Generative artificial intelligence (AI) is a rapidly growing field within AI, supporting software engineering tasks by assisting in the analysis of requirements, design development, and documentation creation.
Generative AI, like large language models (LLMs), is beneficial in software architecture, aiding architects in requirement analysis, design creation, alternative evaluation, and documentation generation.
Collaboration between humans and AI is recommended for sustainable software architecture development, enhancing decision-making and efficiency.
Generative AI tools, such as language models, can be used in various phases of architectural design to improve the quality and efficiency of decisions, especially in small to medium-sized companies.

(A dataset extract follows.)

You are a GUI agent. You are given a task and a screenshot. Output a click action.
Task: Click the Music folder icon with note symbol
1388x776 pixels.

Language models provide intuitive dialogue-based access to complex knowledge, enhancing human-machine interaction in architectural design.
Generative AI in software architecture involves inputting documents and using prompts to navigate through architectural phases, emphasizing collaborative approach for high-quality results.

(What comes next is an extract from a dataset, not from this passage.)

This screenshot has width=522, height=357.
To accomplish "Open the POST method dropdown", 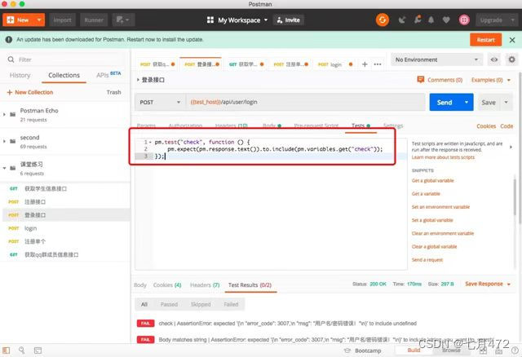I will tap(160, 102).

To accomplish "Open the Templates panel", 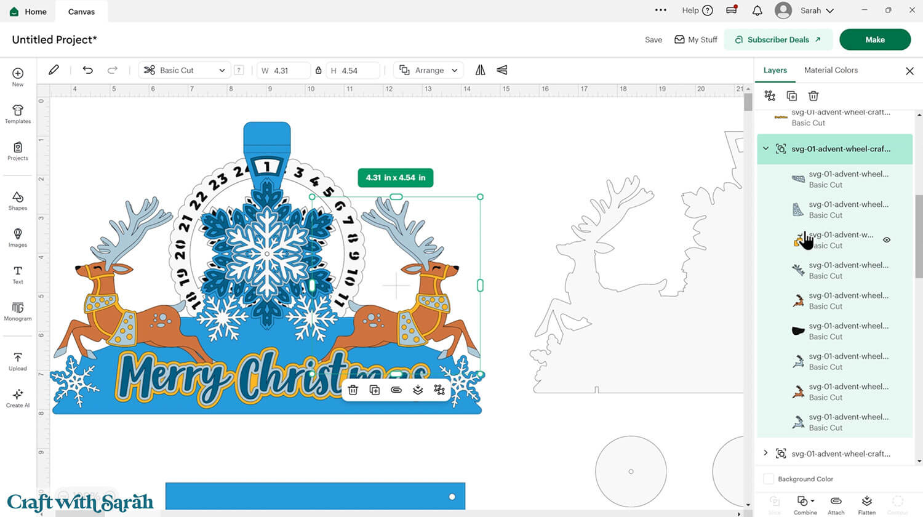I will (18, 114).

Generative AI supports tasks from requirements analysis to documentation in software architecture, integrating human expertise for optimal architectural decisions.
Language models assist in technology selection, simulation, compliance checking, and documentation in software architecture, promoting well-founded decision-making and regulatory compliance.
Generative AI simulates system behavior, identifies bottlenecks, helps in decision-making processes, and facilitates documentation for sustainable, scalable architectural designs.
Usage of generative AI in software architecture requires careful evaluation to address challenges like content hallucinations, explainability, transparency, dependency, and model decay.